Estava numa reunião pedagógica de professores de uma escola municipal que atende alunos do Ensino Fundamental, onde os professores compartilhavam as experiências nos diferentes momentos de interação com os alunos e entre si mesmos. Um professor comentou sobre um dos alunos de treze anos, que, por vezes, se punha agitado, nervoso e agressivo, descontrolando-se. Numa das ocasiões em que se descontrolou, o professor pediu para que o aluno fosse falar com a supervisora da escola. Nesse momento, a supervisora lembrou do caso e disse que o menino chegou na sala e teve que esperar, porque ela estava em outro atendimento. Na sequência, ela o recebeu sem saber a razão da presença dele:

– Bom dia, como você está? Do que se trata?

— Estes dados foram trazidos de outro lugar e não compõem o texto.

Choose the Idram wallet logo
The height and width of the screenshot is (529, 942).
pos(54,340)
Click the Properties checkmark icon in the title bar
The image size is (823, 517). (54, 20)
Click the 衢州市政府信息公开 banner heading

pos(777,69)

Foi uma saudação aberta, carinhosa e acolhedora que desarmou os últimos sinais de agitação, nervosismo e agressividade do menino. O que aconteceu durante o tempo que ele esteve na sala de espera? O menino, ainda que involuntariamente, fez uma pausa. Não se tratava do “cantinho do pensamento”, prática usada que pode representar a punição ou o castigo por algo feito, mas de um momento de tomada de consciência sobre o ocorrido. No período em que o menino esteve só na sala de espera ele teve tempo para se acalmar e repensar a situação, talvez descobrindo que as pessoas não estão umas contra as outras, mas umas para as outras, especialmente os professores. E nós, no nosso dia a dia, fazemos uma pausa? Provavelmente muitos de nós não conseguimos um tempo para uma pausa, seja ela no início da manhã para direcionar as atividades do dia ou durante o dia nas interações com outras pessoas. Sem a pausa, por vezes, as pessoas se tornam agressivas. O trânsito é um exemplo clássico onde as pessoas demonstram irritação frequentemente, colocando-se os motoristas uns contra os outros na disputa pelo espaço. Os motoristas se esquecem que estão nas ruas em direções diferentes, mas com o objetivo comum se deslocar de um lado a outro. Não deveriam estar uns contra os outros. Nas empresas ocorre um fenômeno parecido em que pessoas e departamentos se colocam em pé de guerra como se não estivessem na organização para cumprir com a mesma missão, apenas com atividades diferentes. Não há inimigos na organização. Nas cidades, nos países e na sociedade a lógica se repete porque não estamos uns contra os outros, seja entre Rio e São Paulo, entre Brasil e Argentina ou entre ateus e crentes ou qualquer outra classificação que pode representar uma divisão. Não temos inimigos naturais representados pelos predadores. Temos um único inimigo interno que não permite ver que o outro tem as mesmas necessidades e buscas que um mesmo, apenas com atividades diferentes e que escolhe outras estratégias para chegar aonde pretende chegar.

Como terminou a conversa com o aluno? Ao ser indagado pelo motivo da sua presença na sala da supervisora o aluno titubeou um pouco, porém, em seguida foi autêntico, exibindo humildade, coragem e confiança para dizer que se comportou inadequadamente. A autenticidade de reconhecer a inadequação do seu comportamento requer a humildade de quem tem a coragem para admitir a própria responsabilidade num momento de descontrole. Ficam as reflexões:  a situação não se desenvolveu como eu quis? O que fazer? Reclamar, maltratar ou agredir resolve? Provavelmente não. Fazer uma pausa pode ajudar a recuperar a consciência e a tranquilidade para atuar sobre aquilo que está no meu controle, porque o outro não é mais o meu predador nem o meu inimigo. Nas escolas, nas organizações, nas cidades e no mundo nós estamos com as pessoas, para as pessoas e pelas pessoas, porque sem elas nós não temos razão de existir. O meu inimigo não está do lado de fora, ele está dentro de mim e a pausa pode fazer com que o reconheça para me comportar de maneira a que eu não perca para mim mesmo.

O menino de treze anos encontrou um “cantinho da calma” para entender isso. E você, consegue?